• **EXERCISE DESCRIPTION**: Identify each line of the material below that contains the word "kitchen", and copy every such line in full. Case is significant when matching.
** START OF DATASET CONTENT **
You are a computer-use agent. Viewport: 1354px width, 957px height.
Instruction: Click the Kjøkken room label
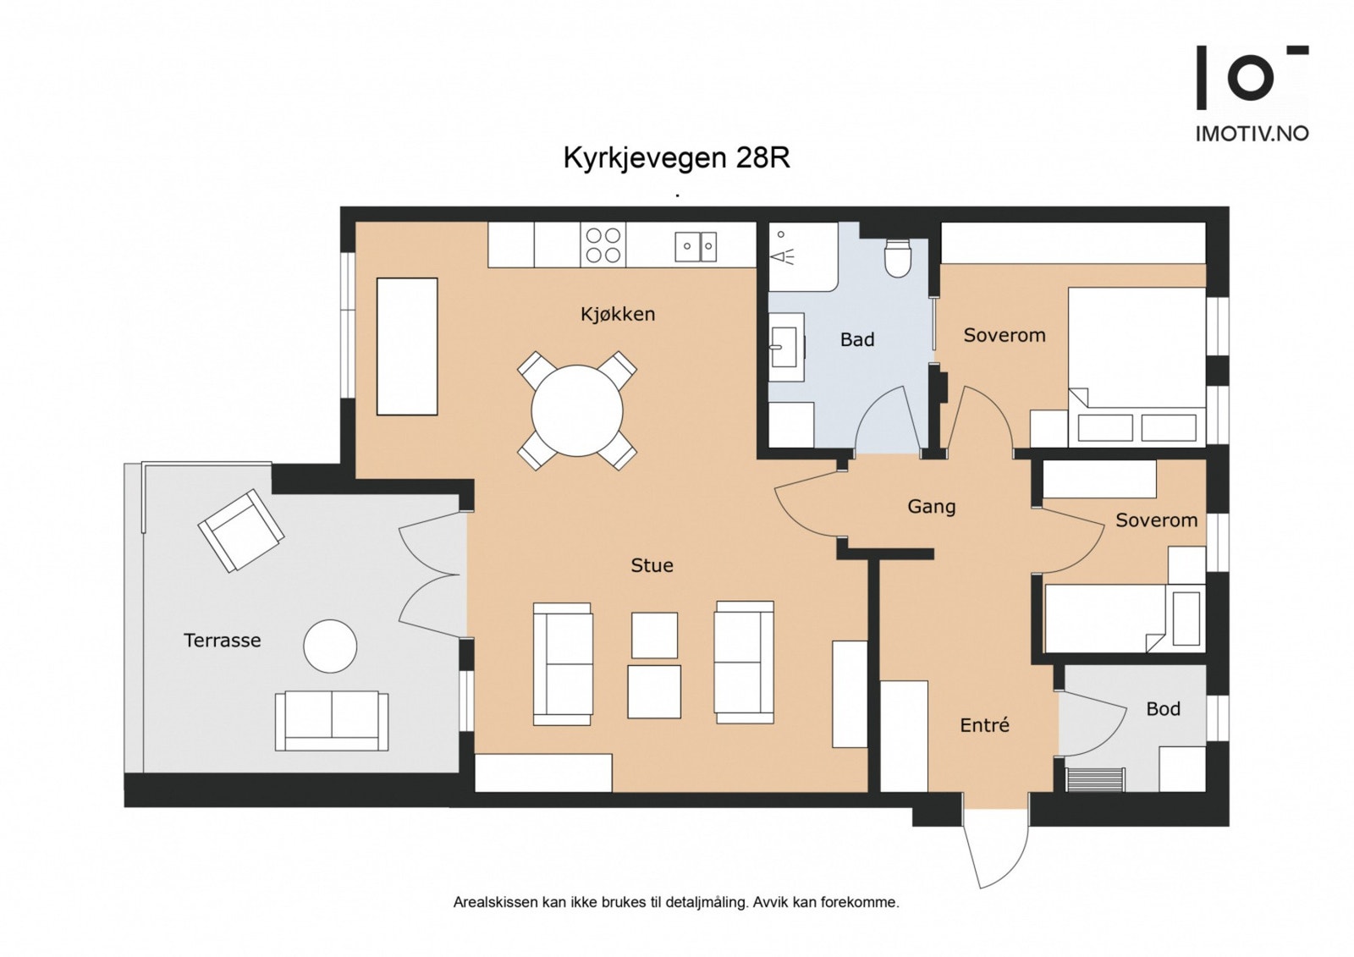(x=618, y=314)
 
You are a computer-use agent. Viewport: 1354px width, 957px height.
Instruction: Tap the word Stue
(x=652, y=565)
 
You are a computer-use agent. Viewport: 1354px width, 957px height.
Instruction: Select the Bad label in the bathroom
(x=856, y=339)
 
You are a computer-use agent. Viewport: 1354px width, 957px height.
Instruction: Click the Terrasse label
(x=222, y=641)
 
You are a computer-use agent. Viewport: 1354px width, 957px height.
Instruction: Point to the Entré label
(x=984, y=725)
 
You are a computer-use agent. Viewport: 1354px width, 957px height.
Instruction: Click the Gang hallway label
(x=931, y=506)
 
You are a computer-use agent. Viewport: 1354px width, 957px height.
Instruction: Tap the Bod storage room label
(x=1163, y=709)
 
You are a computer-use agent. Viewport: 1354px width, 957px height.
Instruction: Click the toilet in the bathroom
(x=897, y=258)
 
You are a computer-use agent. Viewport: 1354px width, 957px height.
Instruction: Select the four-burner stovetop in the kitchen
(x=603, y=245)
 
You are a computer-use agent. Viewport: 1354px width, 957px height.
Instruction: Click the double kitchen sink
(x=696, y=246)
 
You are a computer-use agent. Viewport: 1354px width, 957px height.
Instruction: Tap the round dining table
(x=577, y=411)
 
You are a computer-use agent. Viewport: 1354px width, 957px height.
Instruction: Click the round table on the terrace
(x=330, y=646)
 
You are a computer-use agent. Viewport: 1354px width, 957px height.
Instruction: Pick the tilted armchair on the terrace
(x=240, y=530)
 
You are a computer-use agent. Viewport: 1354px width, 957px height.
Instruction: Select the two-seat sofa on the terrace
(x=332, y=720)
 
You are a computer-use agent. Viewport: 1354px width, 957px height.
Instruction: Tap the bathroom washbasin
(x=784, y=346)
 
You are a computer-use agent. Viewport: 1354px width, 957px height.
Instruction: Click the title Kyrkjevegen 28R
(x=676, y=158)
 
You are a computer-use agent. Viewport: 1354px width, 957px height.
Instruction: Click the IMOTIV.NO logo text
(x=1251, y=134)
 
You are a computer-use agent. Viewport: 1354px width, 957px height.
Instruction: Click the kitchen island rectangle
(x=407, y=346)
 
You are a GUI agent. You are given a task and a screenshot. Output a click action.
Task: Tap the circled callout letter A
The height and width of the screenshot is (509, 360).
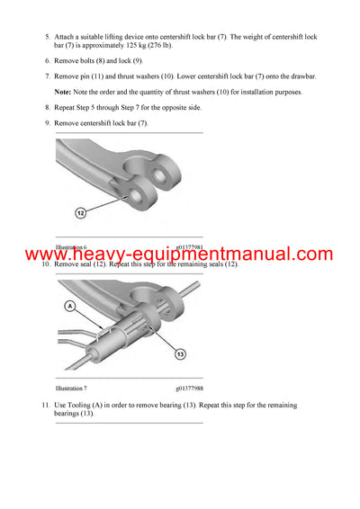pyautogui.click(x=68, y=306)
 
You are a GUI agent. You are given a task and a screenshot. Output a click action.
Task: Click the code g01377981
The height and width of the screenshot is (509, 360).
pyautogui.click(x=191, y=246)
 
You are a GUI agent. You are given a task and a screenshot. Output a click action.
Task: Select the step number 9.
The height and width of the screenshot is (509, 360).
pyautogui.click(x=47, y=121)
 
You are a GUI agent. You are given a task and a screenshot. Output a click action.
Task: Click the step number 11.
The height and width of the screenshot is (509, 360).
pyautogui.click(x=45, y=406)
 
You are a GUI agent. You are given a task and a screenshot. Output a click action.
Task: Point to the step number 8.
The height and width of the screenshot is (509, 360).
pyautogui.click(x=47, y=107)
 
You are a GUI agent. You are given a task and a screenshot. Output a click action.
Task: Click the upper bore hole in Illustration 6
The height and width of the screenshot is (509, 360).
pyautogui.click(x=167, y=173)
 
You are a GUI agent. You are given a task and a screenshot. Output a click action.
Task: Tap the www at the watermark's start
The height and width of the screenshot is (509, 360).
pyautogui.click(x=46, y=254)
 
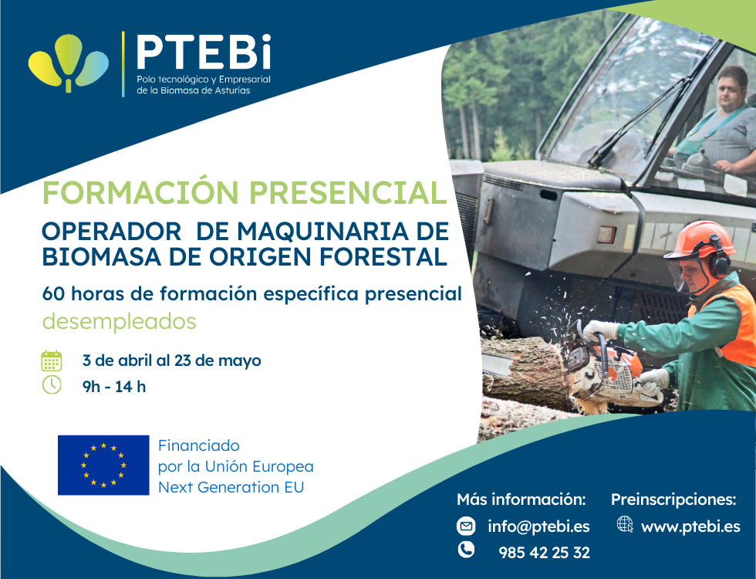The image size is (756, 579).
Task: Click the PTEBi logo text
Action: [204, 52]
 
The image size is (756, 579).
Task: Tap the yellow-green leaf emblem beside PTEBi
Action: [69, 63]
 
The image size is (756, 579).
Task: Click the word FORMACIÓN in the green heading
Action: [140, 192]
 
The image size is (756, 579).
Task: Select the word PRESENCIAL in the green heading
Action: [348, 193]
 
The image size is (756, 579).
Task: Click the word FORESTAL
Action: [383, 256]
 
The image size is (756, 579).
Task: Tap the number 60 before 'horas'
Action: [53, 293]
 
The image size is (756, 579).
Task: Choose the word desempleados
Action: [119, 321]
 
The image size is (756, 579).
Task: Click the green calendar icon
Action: [51, 361]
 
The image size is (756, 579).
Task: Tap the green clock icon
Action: [52, 385]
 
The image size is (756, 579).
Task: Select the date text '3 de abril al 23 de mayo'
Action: [171, 361]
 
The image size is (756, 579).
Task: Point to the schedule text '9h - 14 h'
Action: [114, 387]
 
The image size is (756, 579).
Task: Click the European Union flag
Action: [103, 465]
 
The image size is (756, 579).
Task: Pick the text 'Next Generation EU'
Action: [231, 487]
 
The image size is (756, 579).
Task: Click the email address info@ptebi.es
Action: [538, 527]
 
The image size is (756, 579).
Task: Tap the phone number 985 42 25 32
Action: [544, 553]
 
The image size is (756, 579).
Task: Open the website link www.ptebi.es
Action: [690, 527]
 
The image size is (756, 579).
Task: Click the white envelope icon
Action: [466, 526]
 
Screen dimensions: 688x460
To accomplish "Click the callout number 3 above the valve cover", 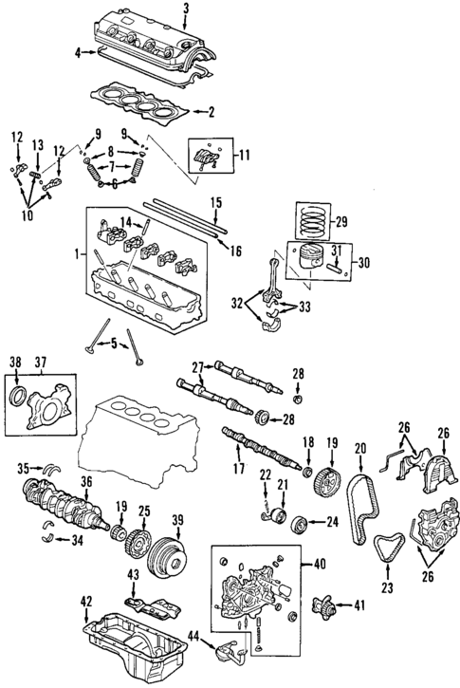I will pyautogui.click(x=186, y=9).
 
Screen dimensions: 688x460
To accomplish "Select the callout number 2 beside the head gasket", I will pyautogui.click(x=212, y=112).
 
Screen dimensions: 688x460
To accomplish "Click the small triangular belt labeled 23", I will pyautogui.click(x=386, y=549).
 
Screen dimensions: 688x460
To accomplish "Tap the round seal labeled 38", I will pyautogui.click(x=19, y=397).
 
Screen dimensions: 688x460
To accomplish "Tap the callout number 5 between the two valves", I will pyautogui.click(x=114, y=343).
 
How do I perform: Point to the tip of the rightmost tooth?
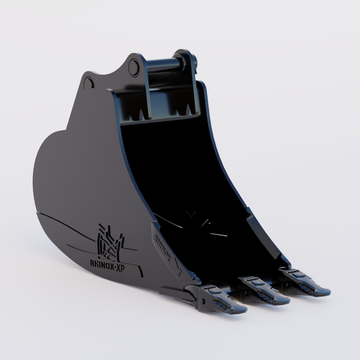[326, 292]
** END OF DATASET CONTENT **
• **ANSWER TO THIS TASK**:
Instruction: Select the four-burner stovetop in the kitchen
Instruction: Click the double kitchen sink
Instruction: Click the kitchen island rectangle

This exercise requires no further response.